FROP etc

Roger Odisio rodisio at igc.org
Fri Feb 18 13:46:16 PST 2000


JKSCHW at aol.com wrote:


> In a message dated 00-02-17 21:57:02 EST, you write:
>
> << Yes, that crude empiricism again. David Laibman told me, after
> > hearing my criticisms of efficient market theory, that you can't
> > refute a theory with empirical observations, only with another
> > theory. I think that's silly, but I guess I'm just a crude empiricist.
>
>
> And I disagree with Laibman. Are you sure that's what he said? Did he
> ever write that anywhere?
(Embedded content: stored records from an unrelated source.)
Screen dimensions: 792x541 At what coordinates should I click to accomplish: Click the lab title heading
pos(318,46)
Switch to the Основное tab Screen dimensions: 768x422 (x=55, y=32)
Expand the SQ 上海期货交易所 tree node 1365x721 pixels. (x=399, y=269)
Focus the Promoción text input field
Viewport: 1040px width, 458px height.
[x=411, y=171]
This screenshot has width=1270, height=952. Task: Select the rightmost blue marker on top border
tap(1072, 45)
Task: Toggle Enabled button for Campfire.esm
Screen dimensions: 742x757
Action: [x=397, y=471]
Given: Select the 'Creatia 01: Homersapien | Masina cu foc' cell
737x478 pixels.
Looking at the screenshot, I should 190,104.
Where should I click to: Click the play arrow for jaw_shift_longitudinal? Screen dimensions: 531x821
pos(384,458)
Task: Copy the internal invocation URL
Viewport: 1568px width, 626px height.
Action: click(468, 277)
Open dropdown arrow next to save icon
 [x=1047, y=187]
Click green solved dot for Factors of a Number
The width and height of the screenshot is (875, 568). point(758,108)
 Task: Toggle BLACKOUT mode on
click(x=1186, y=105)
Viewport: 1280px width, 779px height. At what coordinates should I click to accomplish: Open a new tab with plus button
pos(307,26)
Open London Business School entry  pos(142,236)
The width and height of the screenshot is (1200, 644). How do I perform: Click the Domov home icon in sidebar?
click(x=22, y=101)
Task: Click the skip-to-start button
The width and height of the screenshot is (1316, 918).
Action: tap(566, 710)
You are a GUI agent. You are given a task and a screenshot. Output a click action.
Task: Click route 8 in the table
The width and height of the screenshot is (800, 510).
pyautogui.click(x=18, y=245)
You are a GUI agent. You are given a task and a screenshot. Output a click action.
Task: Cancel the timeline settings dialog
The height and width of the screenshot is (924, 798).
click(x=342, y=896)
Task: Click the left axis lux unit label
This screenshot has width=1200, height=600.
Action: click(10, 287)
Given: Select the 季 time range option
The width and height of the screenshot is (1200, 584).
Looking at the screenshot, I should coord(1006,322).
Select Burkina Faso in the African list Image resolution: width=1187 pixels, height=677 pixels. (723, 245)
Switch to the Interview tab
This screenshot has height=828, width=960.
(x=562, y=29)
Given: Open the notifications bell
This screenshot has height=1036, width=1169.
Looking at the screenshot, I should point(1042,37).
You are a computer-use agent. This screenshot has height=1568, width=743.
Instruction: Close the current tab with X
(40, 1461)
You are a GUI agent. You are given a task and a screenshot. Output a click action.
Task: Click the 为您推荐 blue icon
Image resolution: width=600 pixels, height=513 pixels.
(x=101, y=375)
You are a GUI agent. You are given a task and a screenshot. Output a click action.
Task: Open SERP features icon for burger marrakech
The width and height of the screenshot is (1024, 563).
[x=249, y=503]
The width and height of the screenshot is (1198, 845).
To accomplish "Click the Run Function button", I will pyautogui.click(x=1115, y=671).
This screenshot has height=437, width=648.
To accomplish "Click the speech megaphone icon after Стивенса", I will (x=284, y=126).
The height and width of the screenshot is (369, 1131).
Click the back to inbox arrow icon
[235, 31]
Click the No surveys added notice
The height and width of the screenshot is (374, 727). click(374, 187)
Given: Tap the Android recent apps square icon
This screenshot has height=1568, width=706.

Silly may be too kind of a word for such a
> statement. >>
>
> At the risk of being condemned as silly myself, lwhile I don't know if
> Laibman said this, I think it is a perfectly sensible thing to say. It is a
> central lesson of Kuhn and the no-longer-new philosophy of science. If you
> have a theory that is pretty deeply embedded in your work--not just anoither
> hypothesis within the framework of such a theory, then you will explain away
> apparent empirical counterexamples. They will be unimportant, illusory,
> results of countertendencies. You will require, if you can be induced to give
> up the deep background theory at all, a theory that is at least as powerful
> and either explains the stuff your theory expalined PLUS the counterexamples,
> or offers a whole different way of looking at things that is more
> attractrive.
>
> That is part of why, for example, neo-classical economists have on to a
> theory that us riddled with empirical counterexamples and ceteris paribus
> clauses--they thing there is nothing better to replace their theory. Same
> deal with Marxists,w ho are stuck with a creaky 19th century apparatus that
> nonetheness does some pretty good work; if faces what from the outside can be
> regarded as devastating problems, but people habg on to it. See the ongoing
> debate about FROP. The Marxists quite properly ask, what have you got that is
> better?

What you seem to have translated Laibman's statement into, ala Kuhn, is: a paradigm, or world view, that underlies a whole corpus of theories, can only be changed by substituting a different paradigm (i.e., marxist vs. neoclassical as competing paradigms). True of course. Tautology in fact.

But I doubt if Laibman meant paradigm when he said theory. That would have been uninteresting, and Doug wouldn't have thought it silly, would he?

Marxism a creaky 19th century structure?